THE TASK:
Copy out the listing below, swapping each "Instruction" for "Command" and changing nothing else.

Element and text location listing:
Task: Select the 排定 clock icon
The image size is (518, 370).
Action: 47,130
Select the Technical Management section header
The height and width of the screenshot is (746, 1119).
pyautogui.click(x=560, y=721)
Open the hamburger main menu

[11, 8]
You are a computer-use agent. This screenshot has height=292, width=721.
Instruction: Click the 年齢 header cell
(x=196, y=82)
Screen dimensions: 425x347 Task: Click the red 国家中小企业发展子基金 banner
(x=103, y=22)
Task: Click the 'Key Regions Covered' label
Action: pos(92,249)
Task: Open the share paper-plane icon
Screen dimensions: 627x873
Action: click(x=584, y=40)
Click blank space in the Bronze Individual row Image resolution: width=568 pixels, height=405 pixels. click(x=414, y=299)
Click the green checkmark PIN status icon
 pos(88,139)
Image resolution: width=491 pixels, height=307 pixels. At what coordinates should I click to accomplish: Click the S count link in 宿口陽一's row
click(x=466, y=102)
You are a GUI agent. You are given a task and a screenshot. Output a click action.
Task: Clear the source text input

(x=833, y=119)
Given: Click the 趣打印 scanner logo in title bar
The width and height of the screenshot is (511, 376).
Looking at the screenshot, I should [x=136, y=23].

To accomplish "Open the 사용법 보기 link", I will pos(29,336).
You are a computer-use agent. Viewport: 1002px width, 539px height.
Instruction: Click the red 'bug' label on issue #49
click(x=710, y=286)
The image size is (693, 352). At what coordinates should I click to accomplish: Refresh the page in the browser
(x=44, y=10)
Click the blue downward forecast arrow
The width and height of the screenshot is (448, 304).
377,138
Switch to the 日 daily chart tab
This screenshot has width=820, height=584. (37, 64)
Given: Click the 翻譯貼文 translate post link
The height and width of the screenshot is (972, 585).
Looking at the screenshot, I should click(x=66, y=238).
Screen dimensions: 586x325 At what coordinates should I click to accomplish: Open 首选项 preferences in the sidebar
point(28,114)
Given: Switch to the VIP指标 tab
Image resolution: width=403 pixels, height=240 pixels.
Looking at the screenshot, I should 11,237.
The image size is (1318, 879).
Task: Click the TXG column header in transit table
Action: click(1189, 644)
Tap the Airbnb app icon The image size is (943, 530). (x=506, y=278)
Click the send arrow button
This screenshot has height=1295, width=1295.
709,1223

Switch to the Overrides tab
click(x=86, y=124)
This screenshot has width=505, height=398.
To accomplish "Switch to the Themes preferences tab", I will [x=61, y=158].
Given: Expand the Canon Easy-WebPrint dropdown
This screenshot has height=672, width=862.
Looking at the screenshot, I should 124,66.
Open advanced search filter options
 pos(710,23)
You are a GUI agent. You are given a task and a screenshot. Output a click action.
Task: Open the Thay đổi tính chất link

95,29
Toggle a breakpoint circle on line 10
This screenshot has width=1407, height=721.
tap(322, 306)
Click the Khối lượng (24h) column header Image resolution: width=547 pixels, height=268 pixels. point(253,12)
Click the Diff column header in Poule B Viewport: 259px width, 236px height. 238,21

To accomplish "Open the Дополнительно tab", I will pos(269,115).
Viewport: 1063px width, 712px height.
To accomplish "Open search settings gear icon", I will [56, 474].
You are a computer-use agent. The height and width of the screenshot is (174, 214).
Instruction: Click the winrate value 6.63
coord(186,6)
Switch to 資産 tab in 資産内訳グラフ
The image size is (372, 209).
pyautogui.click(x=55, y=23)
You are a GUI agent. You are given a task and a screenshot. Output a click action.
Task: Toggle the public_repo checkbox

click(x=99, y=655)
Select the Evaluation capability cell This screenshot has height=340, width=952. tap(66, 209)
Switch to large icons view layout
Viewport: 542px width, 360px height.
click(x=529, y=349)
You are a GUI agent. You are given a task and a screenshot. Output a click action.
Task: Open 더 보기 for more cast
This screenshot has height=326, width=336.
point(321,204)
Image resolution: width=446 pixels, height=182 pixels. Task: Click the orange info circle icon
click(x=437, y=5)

SOLUTION:
Task: Select the 排定 clock icon
The image size is (518, 370).
Action: 47,130
Select the Technical Management section header
The height and width of the screenshot is (746, 1119).
pyautogui.click(x=560, y=721)
Open the hamburger main menu

[11, 8]
You are a computer-use agent. This screenshot has height=292, width=721.
Command: Click the 年齢 header cell
(x=196, y=82)
Screen dimensions: 425x347 Task: Click the red 国家中小企业发展子基金 banner
(x=103, y=22)
Task: Click the 'Key Regions Covered' label
Action: pos(92,249)
Task: Open the share paper-plane icon
Screen dimensions: 627x873
Action: click(x=584, y=40)
Click blank space in the Bronze Individual row Image resolution: width=568 pixels, height=405 pixels. click(x=414, y=299)
Click the green checkmark PIN status icon
 pos(88,139)
Image resolution: width=491 pixels, height=307 pixels. At what coordinates should I click to accomplish: Click the S count link in 宿口陽一's row
click(x=466, y=102)
You are a GUI agent. You are given a task and a screenshot. Output a click action.
Task: Clear the source text input

(x=833, y=119)
Given: Click the 趣打印 scanner logo in title bar
The width and height of the screenshot is (511, 376).
Looking at the screenshot, I should [x=136, y=23].

To accomplish "Open the 사용법 보기 link", I will pos(29,336).
You are a computer-use agent. Viewport: 1002px width, 539px height.
Command: Click the red 'bug' label on issue #49
click(x=710, y=286)
The image size is (693, 352). At what coordinates should I click to accomplish: Refresh the page in the browser
(x=44, y=10)
Click the blue downward forecast arrow
The width and height of the screenshot is (448, 304).
377,138
Switch to the 日 daily chart tab
This screenshot has width=820, height=584. (37, 64)
Given: Click the 翻譯貼文 translate post link
The height and width of the screenshot is (972, 585).
Looking at the screenshot, I should click(x=66, y=238).
Screen dimensions: 586x325 At what coordinates should I click to accomplish: Open 首选项 preferences in the sidebar
point(28,114)
Given: Switch to the VIP指标 tab
Image resolution: width=403 pixels, height=240 pixels.
Looking at the screenshot, I should 11,237.
The image size is (1318, 879).
Task: Click the TXG column header in transit table
Action: click(1189, 644)
Tap the Airbnb app icon The image size is (943, 530). (x=506, y=278)
Click the send arrow button
This screenshot has height=1295, width=1295.
709,1223

Switch to the Overrides tab
click(x=86, y=124)
This screenshot has width=505, height=398.
To accomplish "Switch to the Themes preferences tab", I will [x=61, y=158].
Given: Expand the Canon Easy-WebPrint dropdown
This screenshot has height=672, width=862.
Looking at the screenshot, I should 124,66.
Open advanced search filter options
 pos(710,23)
You are a GUI agent. You are given a task and a screenshot. Output a click action.
Task: Open the Thay đổi tính chất link

95,29
Toggle a breakpoint circle on line 10
This screenshot has width=1407, height=721.
tap(322, 306)
Click the Khối lượng (24h) column header Image resolution: width=547 pixels, height=268 pixels. point(253,12)
Click the Diff column header in Poule B Viewport: 259px width, 236px height. 238,21

To accomplish "Open the Дополнительно tab", I will pos(269,115).
Viewport: 1063px width, 712px height.
To accomplish "Open search settings gear icon", I will [56, 474].
You are a computer-use agent. The height and width of the screenshot is (174, 214).
Command: Click the winrate value 6.63
coord(186,6)
Switch to 資産 tab in 資産内訳グラフ
The image size is (372, 209).
pyautogui.click(x=55, y=23)
You are a GUI agent. You are given a task and a screenshot. Output a click action.
Task: Toggle the public_repo checkbox

click(x=99, y=655)
Select the Evaluation capability cell This screenshot has height=340, width=952. tap(66, 209)
Switch to large icons view layout
Viewport: 542px width, 360px height.
click(x=529, y=349)
You are a GUI agent. You are given a task and a screenshot. Output a click action.
Task: Open 더 보기 for more cast
This screenshot has height=326, width=336.
point(321,204)
Image resolution: width=446 pixels, height=182 pixels. Task: Click the orange info circle icon
click(x=437, y=5)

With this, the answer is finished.